### YOUR OBJECTIVE
Output everything from the line containing "Image resolution: width=1024, height=1126." down to the end of the listing, both ends included, as a Markdown table with the columns Row and Line. Give each line a row number and leave out blank lines.

----- RECORDS TO PROCESS -----

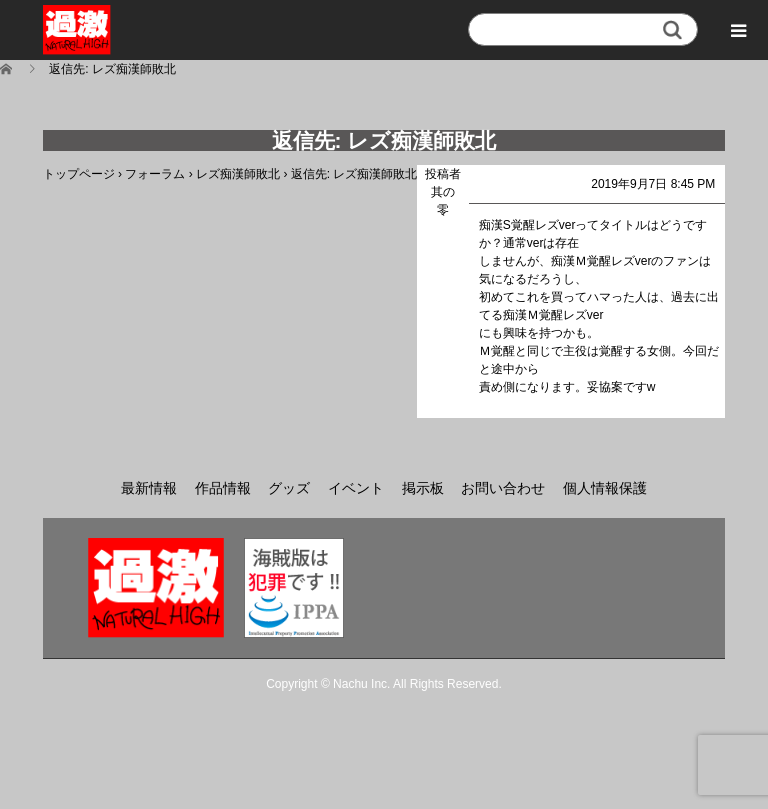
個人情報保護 (605, 488)
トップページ (79, 174)
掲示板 (423, 488)
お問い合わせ (503, 488)
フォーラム (155, 174)
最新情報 (149, 488)
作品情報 (223, 488)
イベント (356, 488)
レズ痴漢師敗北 (238, 174)
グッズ (289, 488)
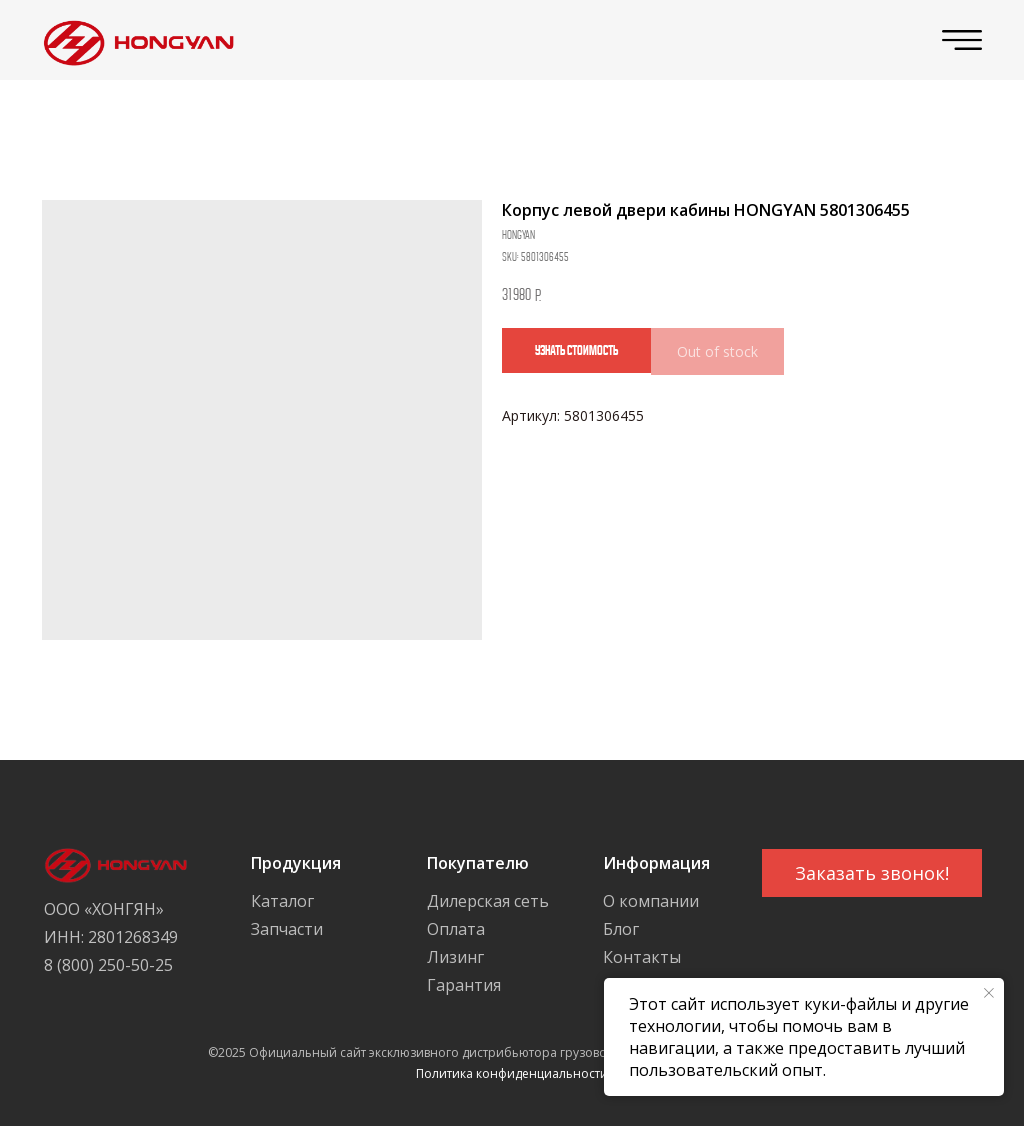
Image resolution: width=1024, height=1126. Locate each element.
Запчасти (287, 929)
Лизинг (455, 957)
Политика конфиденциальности (512, 1073)
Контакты (642, 957)
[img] (133, 40)
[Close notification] (989, 993)
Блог (621, 929)
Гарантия (464, 985)
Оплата (456, 929)
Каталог (282, 901)
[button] (872, 873)
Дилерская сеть (488, 901)
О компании (651, 901)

-----

### RESULT OF THE TASK
| Row | Line |
|---|---|
| 1 | Image resolution: width=1024, height=1126. Locate each element. |
| 2 | Запчасти (287, 929) |
| 3 | Лизинг (455, 957) |
| 4 | Политика конфиденциальности (512, 1073) |
| 5 | Контакты (642, 957) |
| 6 | [img] (133, 40) |
| 7 | [Close notification] (989, 993) |
| 8 | Блог (621, 929) |
| 9 | Гарантия (464, 985) |
| 10 | Оплата (456, 929) |
| 11 | Каталог (282, 901) |
| 12 | [button] (872, 873) |
| 13 | Дилерская сеть (488, 901) |
| 14 | О компании (651, 901) |